Exercise task — Copy out the lines of the material from the line with "This screenshot has width=696, height=394." to the line with "pos(943,422)", both included, reproducing each one character for character.

[Start Input]

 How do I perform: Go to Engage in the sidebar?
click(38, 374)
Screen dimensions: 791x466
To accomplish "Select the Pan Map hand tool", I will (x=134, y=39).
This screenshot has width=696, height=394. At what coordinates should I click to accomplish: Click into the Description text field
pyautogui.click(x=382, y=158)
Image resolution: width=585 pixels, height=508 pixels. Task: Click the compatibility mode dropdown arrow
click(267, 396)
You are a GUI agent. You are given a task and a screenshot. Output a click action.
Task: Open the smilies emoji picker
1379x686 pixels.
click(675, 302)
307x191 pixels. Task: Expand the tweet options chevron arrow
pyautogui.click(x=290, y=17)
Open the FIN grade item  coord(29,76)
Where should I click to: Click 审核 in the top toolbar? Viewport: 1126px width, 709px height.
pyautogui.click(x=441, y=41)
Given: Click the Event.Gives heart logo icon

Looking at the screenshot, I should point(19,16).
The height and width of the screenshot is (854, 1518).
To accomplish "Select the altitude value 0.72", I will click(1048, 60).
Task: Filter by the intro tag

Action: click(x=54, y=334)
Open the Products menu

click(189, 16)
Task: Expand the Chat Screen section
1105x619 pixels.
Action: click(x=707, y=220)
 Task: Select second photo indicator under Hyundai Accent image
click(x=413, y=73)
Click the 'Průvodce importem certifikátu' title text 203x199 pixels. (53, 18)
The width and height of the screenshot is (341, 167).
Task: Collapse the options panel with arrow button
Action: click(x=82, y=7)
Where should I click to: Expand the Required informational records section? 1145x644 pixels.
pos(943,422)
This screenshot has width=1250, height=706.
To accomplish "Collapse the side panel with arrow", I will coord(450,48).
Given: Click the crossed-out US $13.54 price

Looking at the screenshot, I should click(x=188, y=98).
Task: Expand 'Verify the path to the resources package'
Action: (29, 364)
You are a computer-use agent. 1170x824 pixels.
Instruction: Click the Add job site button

[End Input]

Written answer —
This screenshot has width=696, height=394. At what coordinates should I click to accomplish: Click into the Description text field
pyautogui.click(x=382, y=158)
Image resolution: width=585 pixels, height=508 pixels. Task: Click the compatibility mode dropdown arrow
click(267, 396)
You are a GUI agent. You are given a task and a screenshot. Output a click action.
Task: Open the smilies emoji picker
1379x686 pixels.
click(675, 302)
307x191 pixels. Task: Expand the tweet options chevron arrow
pyautogui.click(x=290, y=17)
Open the FIN grade item  coord(29,76)
Where should I click to: Click 审核 in the top toolbar? Viewport: 1126px width, 709px height.
pyautogui.click(x=441, y=41)
Given: Click the Event.Gives heart logo icon

Looking at the screenshot, I should point(19,16).
The height and width of the screenshot is (854, 1518).
To accomplish "Select the altitude value 0.72", I will click(1048, 60).
Task: Filter by the intro tag

Action: click(x=54, y=334)
Open the Products menu

click(189, 16)
Task: Expand the Chat Screen section
1105x619 pixels.
Action: click(x=707, y=220)
 Task: Select second photo indicator under Hyundai Accent image
click(x=413, y=73)
Click the 'Průvodce importem certifikátu' title text 203x199 pixels. (53, 18)
The width and height of the screenshot is (341, 167).
Task: Collapse the options panel with arrow button
Action: click(x=82, y=7)
Where should I click to: Expand the Required informational records section? 1145x644 pixels.
pos(943,422)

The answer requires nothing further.